Das Herkner in Neuwaldegg, an der Endstation des 43ers, kann man aufsuchen, weil man sich vorher auf der nahen Schwarzenbergallee eine rechtschaffene Portion Hunger anspaziert hat. Oder weil jetzt mit dem Ungarn Balint Magyar ein neuer Mann am Herd steht. Oder weil man dem Wirt beim Wirtsein zuschauen will. Beim Reservieren sollte man sicherheitshalber fragen, ob er, Martin Pichlmaier nämlich, an besagtem Tag auch da ist (was bei einem echten Wirt sehr wahrscheinlich ist), sonst könnte es passieren, dass das Vergnügen nur ein halbes ist.

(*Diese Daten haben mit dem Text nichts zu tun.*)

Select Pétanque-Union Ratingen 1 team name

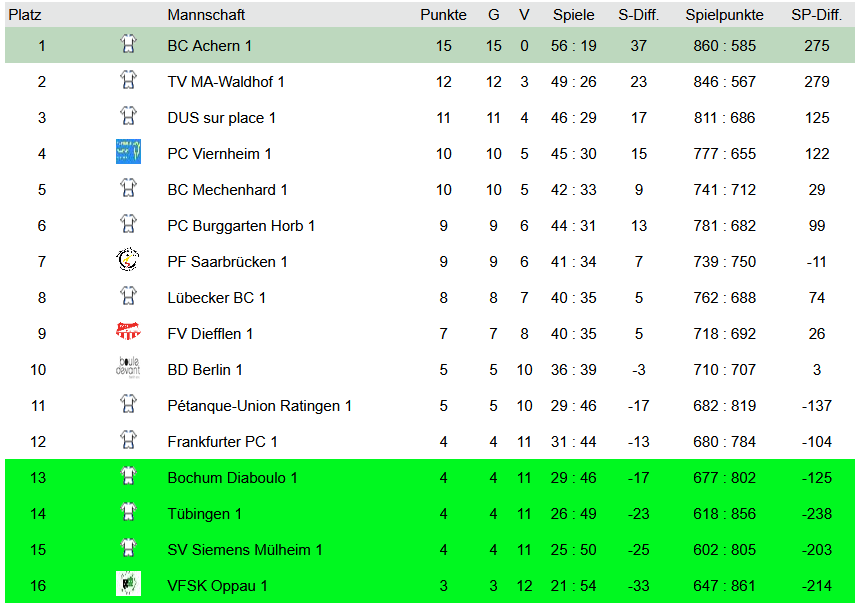point(259,406)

Weil in einer Lokalkritik traditionell immer etwas über das Essen zu lesen ist, darf nun auch dieses vorkommen. Die Kalbsleber wurde schon erwähnt; dass sie ein Bild von einer Kalbsleber ist, noch nicht. Ein Teller ohne Chichi, wie es die Italiener mit ihren Secondi vormachen, die Leber perfekt gebraten, mit einer braunen Sauce, die mit Sicherheit nicht als Braune Grundsauce geboren wird und der jede stechende Übersalzigkeit fehlt, dazu ein paar geschmurgelte Zwiebelscheiben und extra serviertes Erdäpfelpüree mit schüchternem Muskatton. Vegetarier sind arm (diesbezügliche Leserzuschriften nicht erwünscht), der Paradeiser-Brot-Salat ist nämlich ungleich fader. Ebenfalls vom Kalb: dünn aufgeschnittene Zunge, dazu Zungentatar, mit Kernöldressing formidabel mariniert, und damit es nicht zu carnivor wird, wird Balint Magyar wohl ein bisschen Gemüse dazugegeben haben. Die Notizen zu jenem Abend sagen: gebackene Kalbskopfwürfel. Unklar, ob die Autorin abgelenkt war.

Info

Pichlmaiers zum Herkner, Dornbacherstraße 123, 1170 Wien, Tel.: +43/(0)1/480 12 28,
Mi, Do: 18–21.30, Fr–So: 11.30–21.30 Uhr.